O responsável por investigar o caso é o Ministério Público de Goiás (MPGO). No entanto, até a última atualização desta reportagem, nenhum promotor havia se manifestado.
Repercussão na CLDF
Entre os parlamentares da Câmara Legislativa, a maioria dos deputados distritais ouvidos pela reportagem defendeu uma investigação rigorosa. “Se constatado que houve o uso de recursos públicos, é crime, e a Justiça precisa tomar providências. Ninguém pode, por ter boa relação, se beneficiar de dinheiro público. Esse é o tipo de coisa que não cabe mais na sociedade”, criticou Ricardo Vale (PT).
Mais ameno, o deputado Reginaldo Veras (PDT) afirmou não ter uma posição sobre o assunto, mas destacou que toda a região está sendo beneficiada por obras do governo local. “O Governo de Goiás tem feito a pavimentação de muitas estradas. Aquela região é uma grande produtora de laticínios. Por isso, ainda não vejo nada de errado”, defendeu Veras.
Alvos de gravações feitas pela deputada Liliane Roriz que resultaram na Operação Drácon, os distritais suspeitos de receberem propina para aprovar emendas preferiram adotar discrição em relação ao episódio envolvendo a delatora e colega de Casa. Foi o caso de Julio Cesar (PRB), Bispo Renato Andrade (PR) e Raimundo Ribeiro (PPS).

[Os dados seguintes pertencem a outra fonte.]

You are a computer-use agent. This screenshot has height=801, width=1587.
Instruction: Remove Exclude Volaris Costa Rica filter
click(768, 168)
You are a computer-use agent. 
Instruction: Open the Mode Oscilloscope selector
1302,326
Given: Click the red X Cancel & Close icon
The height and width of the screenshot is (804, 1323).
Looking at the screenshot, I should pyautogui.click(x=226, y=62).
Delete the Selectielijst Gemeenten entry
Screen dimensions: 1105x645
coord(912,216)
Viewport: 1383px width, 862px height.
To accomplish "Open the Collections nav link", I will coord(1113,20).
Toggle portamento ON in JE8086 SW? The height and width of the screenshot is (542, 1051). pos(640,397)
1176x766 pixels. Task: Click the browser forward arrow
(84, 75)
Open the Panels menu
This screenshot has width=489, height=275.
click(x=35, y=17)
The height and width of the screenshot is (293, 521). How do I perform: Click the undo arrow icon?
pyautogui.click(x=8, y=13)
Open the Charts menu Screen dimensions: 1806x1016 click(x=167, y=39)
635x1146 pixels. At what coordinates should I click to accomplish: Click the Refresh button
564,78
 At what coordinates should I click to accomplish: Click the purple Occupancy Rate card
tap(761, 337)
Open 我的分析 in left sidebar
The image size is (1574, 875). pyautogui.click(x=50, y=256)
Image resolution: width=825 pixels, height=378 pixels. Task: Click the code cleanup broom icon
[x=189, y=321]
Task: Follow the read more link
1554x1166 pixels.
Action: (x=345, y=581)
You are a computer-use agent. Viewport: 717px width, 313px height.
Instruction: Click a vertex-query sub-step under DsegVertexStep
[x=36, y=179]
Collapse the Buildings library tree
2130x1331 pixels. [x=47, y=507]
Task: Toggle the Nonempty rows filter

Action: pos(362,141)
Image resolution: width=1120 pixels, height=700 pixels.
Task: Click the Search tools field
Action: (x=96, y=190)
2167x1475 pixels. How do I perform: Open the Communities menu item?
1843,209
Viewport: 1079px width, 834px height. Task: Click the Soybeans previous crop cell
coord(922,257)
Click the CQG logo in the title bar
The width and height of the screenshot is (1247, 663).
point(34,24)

Já Cristiano Araújo (PSD) e Celina Leão (PPS) defenderam que a ex-aliada apresente documentação a fim de comprovar a contratação da empresa. “Não vimos ainda o contrato. Se foi feito com dinheiro público, precisa ser investigado. Aquela fazenda é muito valiosa. Com algumas cabeças de gado, ela já pagaria a pavimentação”, ironizou Cristiano Araújo.
“São denúncias graves, e os órgãos de controle precisam apurar”, resumiu Celina.
Condenada
Enquanto cuida de seus negócios privados, a deputada distrital trava uma batalha na Justiça para manter seu cargo eletivo. Condenada a 4 anos, 5 meses e 8 dias em regime semiaberto e ao pagamento de R$ 32,4 mil por compra de votos, pelo Tribunal Regional Eleitoral do Distrito Federal (TRE-DF), Liliane teria o pedido de cassação analisado pela Mesa Diretora da Câmara Legislativa do Distrito Federal (CLDF) em 22 de novembro. A análise, porém, acabou adiada para esta quarta (29).
A parlamentar também será ouvida na 2ª Vara de Fazenda do Tribunal de Justiça do Distrito Federal e Territórios (TJDFT), sob a condição de testemunha no processo da Operação Drácon, a respeito de um suposto esquema de corrupção em que distritais são suspeitos de aprovar emendas parlamentares em troca de propina. Liliane encontra-se de licença médica da CLDF e deve retornar ao trabalho nos próximos dias.